Is there really such a thing as horror-movie research?

Although some scientists are taken up with the challenge of climate change and viral pandemics, a small subset of researchers tackle questions that run a little deeper: Why do we pay good money to be frightened in a world that’s already scary?

Short answer: We dig the thrills and are possibly provided with a safe way of exploring morbid taboos and facing our fears.

More complex answer: Our primal processes are getting a workout.
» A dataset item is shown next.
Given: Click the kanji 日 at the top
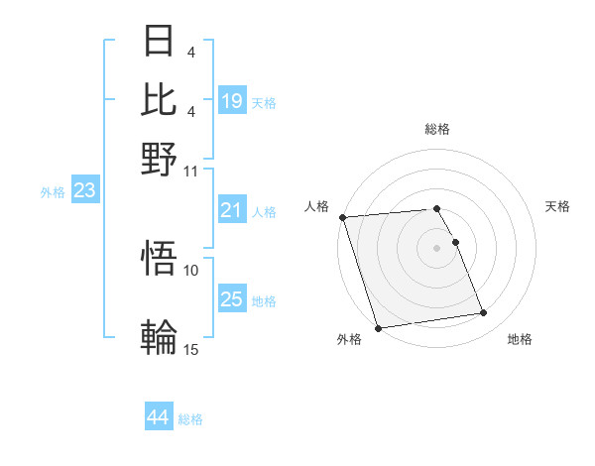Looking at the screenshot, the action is point(159,42).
Some of this research can seem a bit obscure.

A 2012 study found that the dissonant, distorted music that often accompanies a scary scene in a film is so evocative and affecting because the mechanisms at work are closely related to distress calls in animals.

A 2016 study found that the chemical composition of the air in a cinema – the amount of carbon dioxide and organic chemical expelled by patrons – changes with the mood of different scenes.

And sometimes the research uses an accepted social mechanism that occurs in a horror movie screening to explain unusual behaviour in the animal world.

A 2011 study observed that “using a horror film to bring your date closer is a classic move in the teenage playbook”.

The study of Australian birds found that “other animals use the same ‘scary movie effect’ to attract female attention, by hitchhiking mating signals onto the calls of predators”.

But how do horror movies work?

The new study, from Finnish researchers, was two-pronged: A sample survey found 72 per cent of participants reported watching at least one horror movie every six months, and the reasons for doing so, “besides the feelings of fear and anxiety, was primarily that of excitement”.

The paper doesn’t reveal the age of the participants, except to say that “subjects were recruited from the University of Turku and surrounding community” and that “no participants had a history of neuropsychiatric symptoms or medication”.

So they were presumably young and stable.

The study reported that movies in which the horror “was psychological in nature and based on real events were the scariest, and the participants were far more scared by things that were unseen or implied rather than what they could actually see”.

Slasher movies, monsters, sci-fi horror and gothic horror were at the bottom of the list for supplying thrills.

In other words, the stories that are in a real-life setting but kinked with threat – especially unseen, ambiguous supernatural threat – is what people find most thrilling.

 What the brain is up to

There are two types on fear that people experience, said principal investigator, Professor Lauri Nummenmaa from Turku PET Centre, in a prepared statement.

“The creeping foreboding dread that occurs when one feels that something isn’t quite right, and the instinctive response we have to the sudden appearance of a monster that make us jump out of our skin.”

Research has found that horror movies may prepare us for real-life scary moments.

Researchers wanted to know how the brain copes with fear in response to this complicated and ever-changing environment.

That is, how the brain shifts from processing creeping anxiety to a sudden horrified jolt.

For this, the study participants watched a horror movie while their neural activity was measured in a magnetic resonance imaging scanner.

The researchers found that during those times when anxiety was slowly increasing, regions of the brain involved in visual and auditory perception become more active, as the need to attend for cues of threat in the environment become more important.

After a sudden shock, brain activity was more evident in regions involved in emotion processing, threat evaluation and decision making, enabling a rapid response.

However, these brain regions were in continuous talk-back with sensory regions throughout the movie, as if the sensory regions were preparing response networks as a scary event was becoming increasingly likely.

“Therefore, our brains are continuously anticipating and preparing us for action in response to threat, and horror movies exploit this expertly to enhance our excitement,” the researchers concluded.